As reported by Lee Chick and Lisa Letourneau in their May 31 Maine Voices column (“As addiction epidemic rages, let’s all be first responders against heroin”), Maine has a serious problem with addiction to heroin (as well as to alcohol, which was not mentioned).

One way to address this problem is not by not prescribing opioids. Not prescribing opioids or not using them for pain is definitely not an evidence-based practice. It’s also cruel, ineffective in regard to addiction and seriously ethically challenged.

For every account of someone who got addicted to opioids when they were prescribed for them, we can present an account of someone living with persistent pain whose quality of life has been improved (and even saved) by opioids.
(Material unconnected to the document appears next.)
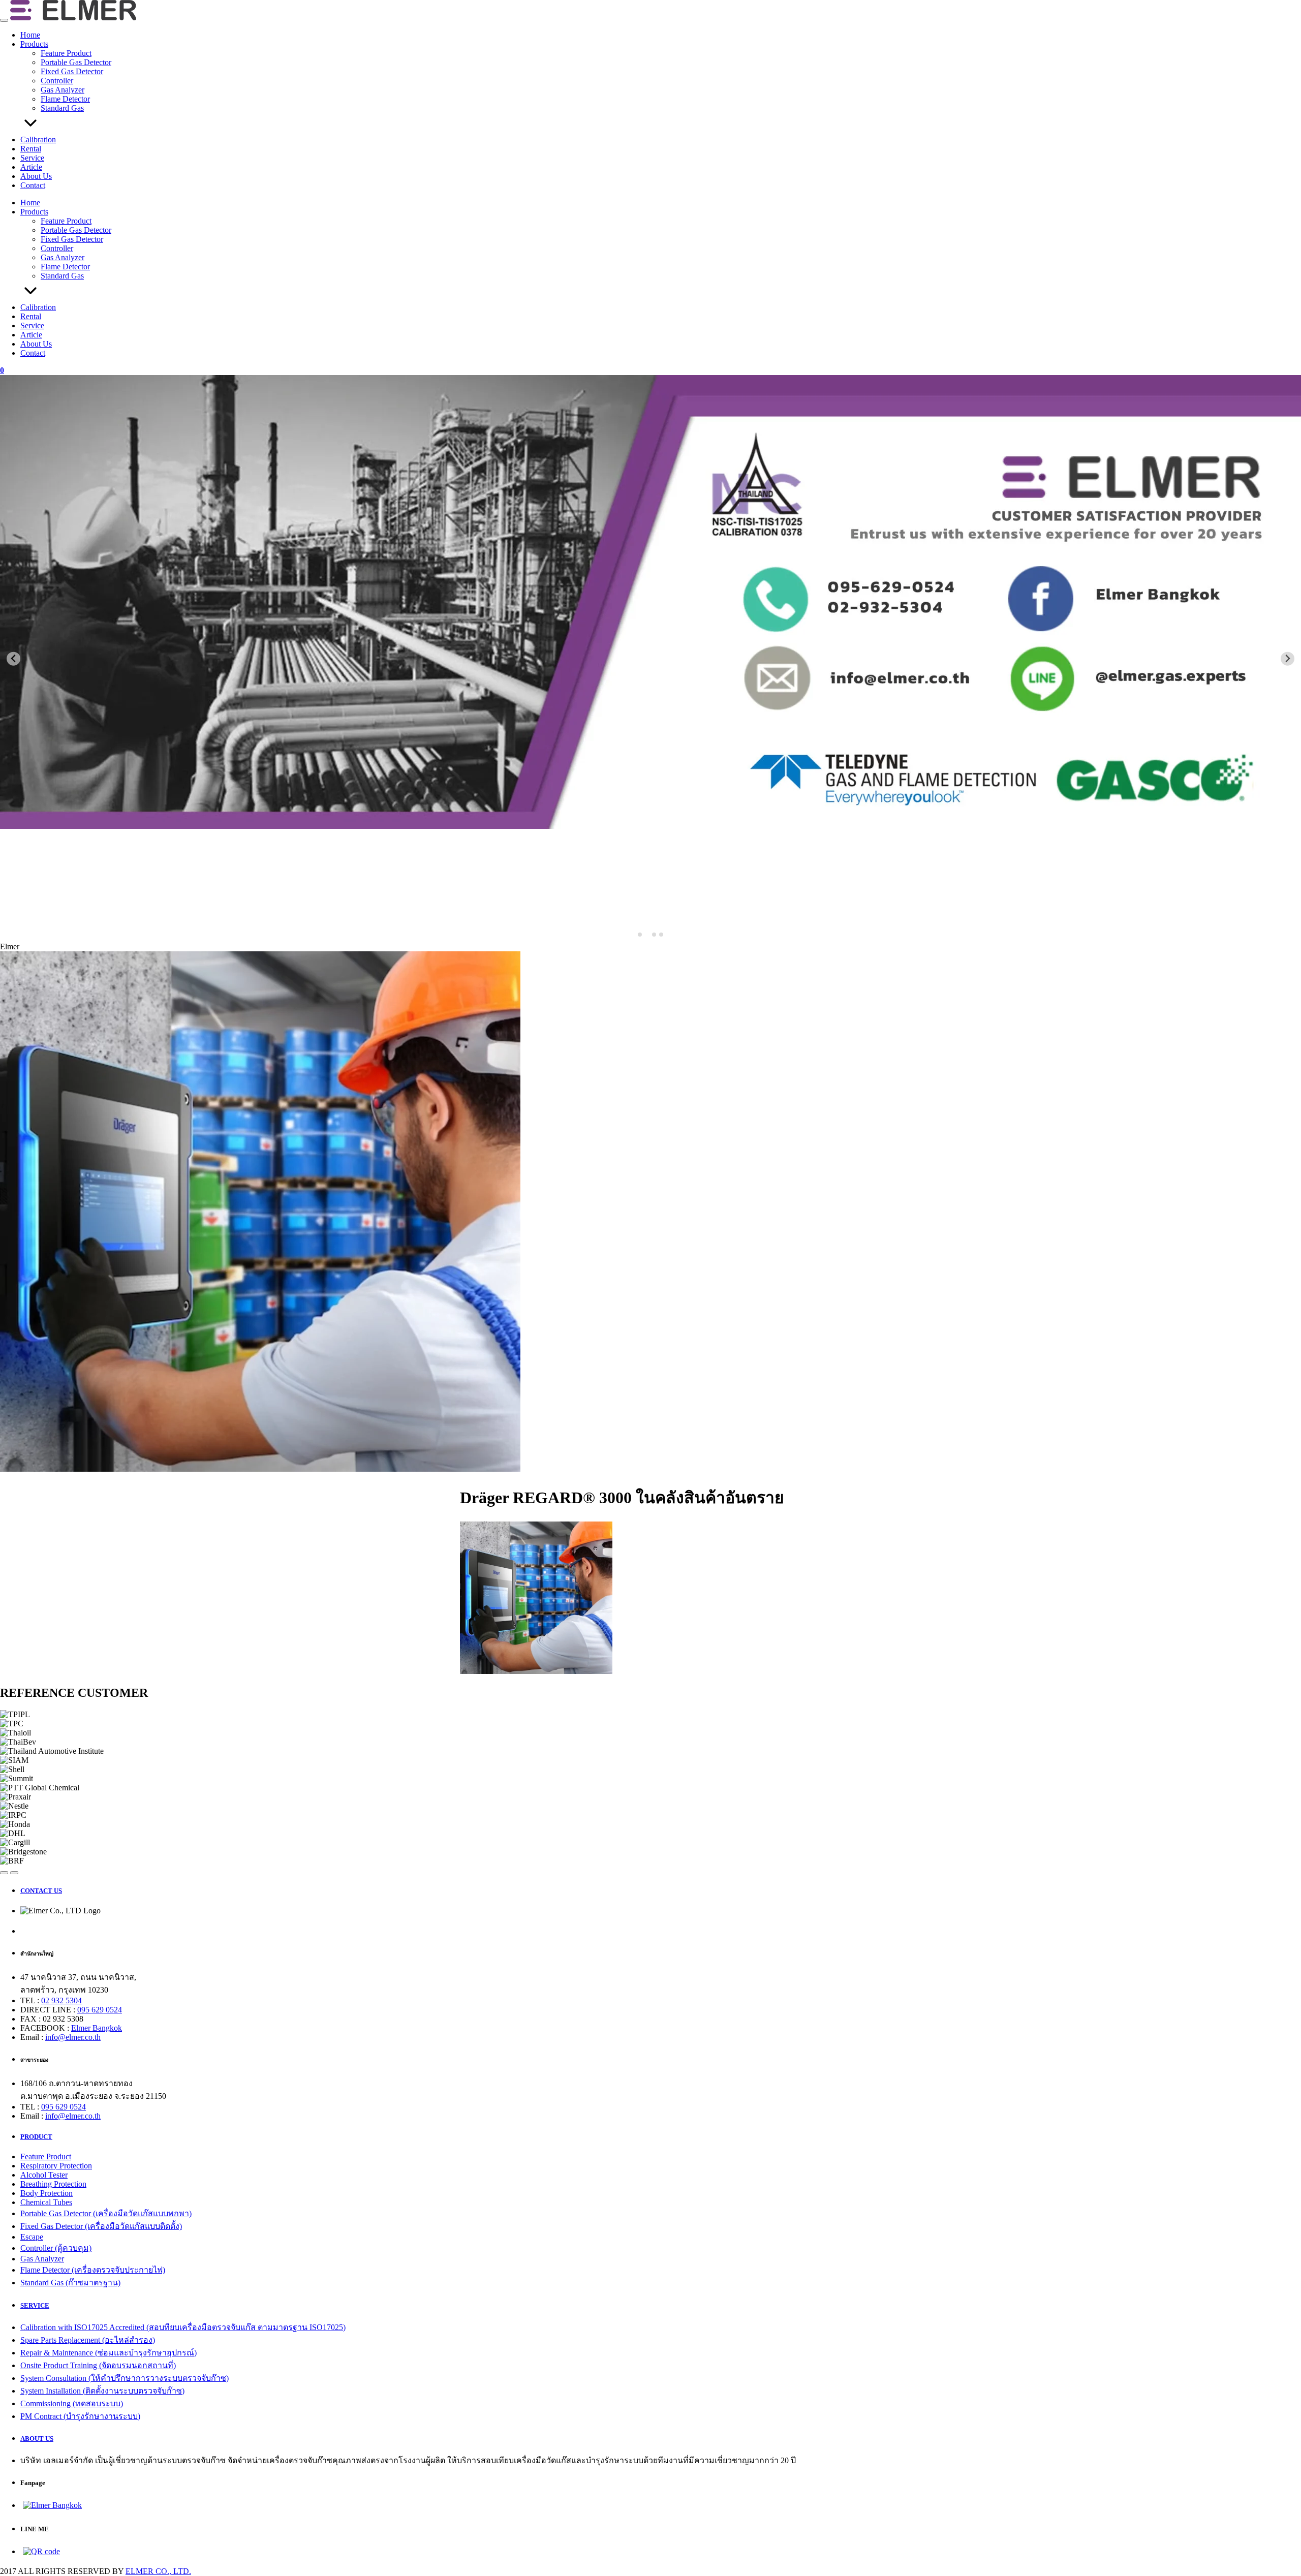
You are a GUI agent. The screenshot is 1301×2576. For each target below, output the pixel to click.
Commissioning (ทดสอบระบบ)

There is no evidence that taking opioids for pain frequently leads to addiction. According to a Cochrane Library review, the studies, while not strong, do show a prescription opioid addiction rate of 4 to 5 percent. (The addiction rate for alcohol is much higher.)

That opioids are overused is an opinion, not an evidence-based fact. Opioids remain first-line therapy for acute pain such as broken bones, kidney stones, torn muscles, appendicitis, surgery and so on. Even a “minor” procedure can be incredibly painful. In fact, pain poorly controlled in the acute stage frequently becomes persistent pain, with the now-malfunctioning nerves sending a wrong message.

Opioids have been shown over and over to be effective in managing persistent pain. Many different diseases and conditions result in persistent pain, from cancer to trauma to post-herpetic neuralgia to different types of lower back pain and so on.

Each person experiences pain differently and responds differently to interventions (medication and non-pharmaceutical). Many times, medications or interventions that would decrease the amount of opioids needed (or even replace them) are unaffordable. Say “yes” to opioid prescriptions for pain and do proper monitoring.